### TEKS DOKUMEN
PT Garuda Indonesia (Persero) Tbk mengumumkan penundaan pembayaran kupon atas sukuk global dengan nilai pokok US$ 500. Kebijakan ini dilakukan di tengah sulitnya kondisi keuangan maskapai pelat merah tersebut.
"Penggunaan hak masa tenggang atau grace period selama 14 hari untuk pemenuhan pembayaran jumlah pembagian berkala (kupon sukuk) yang jatuh tempo pada 3 Juni 2021," ujar Direktur Keuangan dan Manajemen Risiko Garuda Indonesia Prasetio dalam keterangan tertulis yang diperoleh Katadata.co.id, Jumat (4/6).
Ketentuan pembayaran kupon sukuk itu mengacu pada persetujuan pemegang sukuk sepakat atas perpanjangan masa pelunasan pokok sukuk sebesar US$ 500 juta Trust Certificate Garuda Indonesia Global Sukuk Limited. Perpanjangan dilakukan selama tiga tahun dari waktu jatuh tempo yang semula pada 3 Juni 2020.
Menurut Prasetio, emiten berkode saham GIAA itu sedang menghadapi tekanan kinerja seiring kondisi industri penerbangan yang melesu, imbas situasi pandemi Covid-19. Hal itu tentu berimplikasi terhadap tren penurunan trafik penumpang yang merupakan aspek krusial dari kinerja perusahaan.
"Kinerja usaha juga semakin memburuk saat trafik penumpang menurun pada periode peak season Lebaran, seiring kebijakan peniadaan mudik yang diberlakukan selama dua tahun berturut-turut," katanya.
Menyikapi tantangan tersebut, Perusahaan terus melakukan berbagai langkah strategis untuk memulihkan kinerja melalui upaya rasionalisasi rute penerbangan, restrukturisasi utang hingga negosiasi dengan lessor pesawat.

### DATA TERCATAT
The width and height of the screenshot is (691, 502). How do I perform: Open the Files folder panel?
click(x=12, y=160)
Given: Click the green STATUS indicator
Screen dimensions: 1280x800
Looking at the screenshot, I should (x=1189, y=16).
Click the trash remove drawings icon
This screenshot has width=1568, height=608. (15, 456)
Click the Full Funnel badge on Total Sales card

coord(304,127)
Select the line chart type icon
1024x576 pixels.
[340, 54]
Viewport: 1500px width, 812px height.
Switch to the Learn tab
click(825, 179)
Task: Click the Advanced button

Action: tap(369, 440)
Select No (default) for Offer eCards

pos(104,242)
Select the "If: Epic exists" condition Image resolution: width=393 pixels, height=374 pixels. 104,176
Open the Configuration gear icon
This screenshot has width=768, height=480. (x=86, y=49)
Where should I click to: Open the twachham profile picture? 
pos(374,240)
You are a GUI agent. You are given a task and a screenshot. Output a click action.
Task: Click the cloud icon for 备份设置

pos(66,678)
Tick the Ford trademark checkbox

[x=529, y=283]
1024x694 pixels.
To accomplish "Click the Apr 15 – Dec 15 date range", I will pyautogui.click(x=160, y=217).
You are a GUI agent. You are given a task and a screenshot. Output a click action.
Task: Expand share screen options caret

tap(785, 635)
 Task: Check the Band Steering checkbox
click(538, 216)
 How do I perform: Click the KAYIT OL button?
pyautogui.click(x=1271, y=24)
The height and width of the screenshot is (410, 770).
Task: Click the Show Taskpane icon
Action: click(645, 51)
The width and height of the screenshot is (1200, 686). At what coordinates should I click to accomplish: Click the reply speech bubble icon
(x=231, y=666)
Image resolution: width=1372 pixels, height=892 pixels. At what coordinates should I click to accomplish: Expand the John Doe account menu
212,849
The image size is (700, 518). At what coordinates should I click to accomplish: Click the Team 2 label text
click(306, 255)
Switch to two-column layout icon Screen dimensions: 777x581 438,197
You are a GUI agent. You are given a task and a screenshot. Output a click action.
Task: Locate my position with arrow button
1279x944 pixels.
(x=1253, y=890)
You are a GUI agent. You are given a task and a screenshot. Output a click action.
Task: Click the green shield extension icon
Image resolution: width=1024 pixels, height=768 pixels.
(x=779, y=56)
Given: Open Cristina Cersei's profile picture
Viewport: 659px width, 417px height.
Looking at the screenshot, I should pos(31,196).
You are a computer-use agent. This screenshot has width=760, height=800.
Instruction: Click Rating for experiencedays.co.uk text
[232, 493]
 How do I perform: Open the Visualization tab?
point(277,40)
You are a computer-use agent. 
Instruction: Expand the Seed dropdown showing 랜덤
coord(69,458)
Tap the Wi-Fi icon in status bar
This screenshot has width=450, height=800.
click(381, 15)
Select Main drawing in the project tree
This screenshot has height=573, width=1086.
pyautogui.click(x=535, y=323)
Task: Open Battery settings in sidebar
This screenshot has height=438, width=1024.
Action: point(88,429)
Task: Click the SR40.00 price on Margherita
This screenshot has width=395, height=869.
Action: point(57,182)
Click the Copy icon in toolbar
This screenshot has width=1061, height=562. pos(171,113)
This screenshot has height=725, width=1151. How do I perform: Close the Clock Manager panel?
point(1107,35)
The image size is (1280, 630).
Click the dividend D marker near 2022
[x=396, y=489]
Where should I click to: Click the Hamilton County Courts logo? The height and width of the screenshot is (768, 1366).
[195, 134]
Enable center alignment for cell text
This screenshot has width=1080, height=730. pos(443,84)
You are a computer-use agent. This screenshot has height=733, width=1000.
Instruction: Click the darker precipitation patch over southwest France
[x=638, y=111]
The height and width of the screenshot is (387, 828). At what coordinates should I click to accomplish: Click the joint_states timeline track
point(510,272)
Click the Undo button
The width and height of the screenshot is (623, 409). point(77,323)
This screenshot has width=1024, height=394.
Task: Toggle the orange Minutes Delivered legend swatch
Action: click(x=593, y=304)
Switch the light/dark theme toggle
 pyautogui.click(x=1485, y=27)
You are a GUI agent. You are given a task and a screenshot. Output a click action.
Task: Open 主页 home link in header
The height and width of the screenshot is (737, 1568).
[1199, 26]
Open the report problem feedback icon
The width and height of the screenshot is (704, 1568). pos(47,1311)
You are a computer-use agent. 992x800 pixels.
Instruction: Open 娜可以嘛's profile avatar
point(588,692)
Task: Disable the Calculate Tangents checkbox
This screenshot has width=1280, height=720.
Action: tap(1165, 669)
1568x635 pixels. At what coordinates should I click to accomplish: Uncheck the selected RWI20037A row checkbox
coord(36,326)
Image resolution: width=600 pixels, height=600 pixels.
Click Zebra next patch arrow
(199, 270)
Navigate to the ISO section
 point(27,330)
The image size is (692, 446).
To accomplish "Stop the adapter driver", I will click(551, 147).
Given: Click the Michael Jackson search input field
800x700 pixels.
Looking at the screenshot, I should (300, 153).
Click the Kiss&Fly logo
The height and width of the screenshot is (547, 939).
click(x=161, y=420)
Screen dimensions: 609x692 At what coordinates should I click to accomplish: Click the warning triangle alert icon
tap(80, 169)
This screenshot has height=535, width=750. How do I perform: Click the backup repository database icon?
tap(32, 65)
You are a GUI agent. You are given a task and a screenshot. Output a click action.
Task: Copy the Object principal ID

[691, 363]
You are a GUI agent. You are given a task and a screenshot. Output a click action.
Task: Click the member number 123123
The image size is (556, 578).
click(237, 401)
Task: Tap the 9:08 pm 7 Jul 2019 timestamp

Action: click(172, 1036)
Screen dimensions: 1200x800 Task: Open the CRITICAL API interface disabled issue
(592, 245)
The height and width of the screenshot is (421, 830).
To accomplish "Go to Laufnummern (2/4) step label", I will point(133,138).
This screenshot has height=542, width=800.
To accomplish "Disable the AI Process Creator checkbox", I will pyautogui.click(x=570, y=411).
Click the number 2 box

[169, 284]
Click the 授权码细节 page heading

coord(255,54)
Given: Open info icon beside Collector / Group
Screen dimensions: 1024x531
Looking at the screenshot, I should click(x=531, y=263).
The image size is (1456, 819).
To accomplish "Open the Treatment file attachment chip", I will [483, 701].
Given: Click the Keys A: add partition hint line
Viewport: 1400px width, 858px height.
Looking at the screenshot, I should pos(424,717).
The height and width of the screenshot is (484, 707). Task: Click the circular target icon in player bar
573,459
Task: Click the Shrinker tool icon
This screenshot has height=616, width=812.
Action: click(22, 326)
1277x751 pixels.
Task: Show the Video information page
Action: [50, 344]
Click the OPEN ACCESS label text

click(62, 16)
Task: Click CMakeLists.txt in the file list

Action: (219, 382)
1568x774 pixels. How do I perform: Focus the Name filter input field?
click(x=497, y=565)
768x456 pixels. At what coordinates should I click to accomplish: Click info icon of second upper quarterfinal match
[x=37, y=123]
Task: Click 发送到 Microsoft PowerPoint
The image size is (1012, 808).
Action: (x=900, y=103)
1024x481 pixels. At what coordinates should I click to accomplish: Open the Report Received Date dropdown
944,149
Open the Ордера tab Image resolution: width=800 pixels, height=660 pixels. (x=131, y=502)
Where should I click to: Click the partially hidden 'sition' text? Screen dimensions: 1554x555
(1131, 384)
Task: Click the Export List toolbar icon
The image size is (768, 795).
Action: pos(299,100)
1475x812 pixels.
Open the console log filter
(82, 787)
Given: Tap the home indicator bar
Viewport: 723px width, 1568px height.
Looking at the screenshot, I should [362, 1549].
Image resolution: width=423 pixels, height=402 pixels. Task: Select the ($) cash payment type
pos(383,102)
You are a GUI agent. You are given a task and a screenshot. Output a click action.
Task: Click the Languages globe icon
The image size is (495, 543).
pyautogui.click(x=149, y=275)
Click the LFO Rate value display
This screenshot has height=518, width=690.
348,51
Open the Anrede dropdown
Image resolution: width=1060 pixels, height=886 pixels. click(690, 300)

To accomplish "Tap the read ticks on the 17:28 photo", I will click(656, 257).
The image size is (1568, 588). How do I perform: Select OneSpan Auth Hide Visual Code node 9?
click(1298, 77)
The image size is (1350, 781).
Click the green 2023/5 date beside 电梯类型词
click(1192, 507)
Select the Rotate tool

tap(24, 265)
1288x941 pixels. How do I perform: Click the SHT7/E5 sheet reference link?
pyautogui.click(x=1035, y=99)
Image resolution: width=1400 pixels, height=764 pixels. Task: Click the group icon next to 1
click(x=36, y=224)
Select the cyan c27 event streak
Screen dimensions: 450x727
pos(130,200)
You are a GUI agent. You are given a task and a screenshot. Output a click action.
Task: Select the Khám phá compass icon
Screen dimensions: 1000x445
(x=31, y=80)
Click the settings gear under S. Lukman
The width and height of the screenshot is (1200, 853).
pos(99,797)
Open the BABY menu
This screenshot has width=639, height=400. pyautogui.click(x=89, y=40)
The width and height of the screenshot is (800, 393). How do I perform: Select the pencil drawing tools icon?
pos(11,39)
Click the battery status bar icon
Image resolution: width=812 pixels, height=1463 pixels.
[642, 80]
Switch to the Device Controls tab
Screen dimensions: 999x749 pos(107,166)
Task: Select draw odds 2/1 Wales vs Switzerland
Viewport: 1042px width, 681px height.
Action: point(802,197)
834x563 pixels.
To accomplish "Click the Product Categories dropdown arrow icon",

### TUGAS SINGKAT 1
Tuliskan ulang bagian berita tentang sukuk Garuda Indonesia, dari "Menyikapi tantangan tersebut, Perusahaan" sampai "dengan lessor pesawat.", termasuk kedua bagian itu.
### TUGAS SINGKAT 2
Jawab pertanyaan berikut berdasarkan berita tentang sukuk Garuda Indonesia:
(a) Berapa hari masa tenggang yang digunakan untuk membayar kupon sukuk?
(b) Apa kode saham Garuda Indonesia?
(c) Berapa tahun pelunasan pokok sukuk diperpanjang?

### JAWABAN 1
Menyikapi tantangan tersebut, Perusahaan terus melakukan berbagai langkah strategis untuk memulihkan kinerja melalui upaya rasionalisasi rute penerbangan, restrukturisasi utang hingga negosiasi dengan lessor pesawat.

### JAWABAN 2
(a) 14 hari.
(b) GIAA.
(c) Tiga tahun.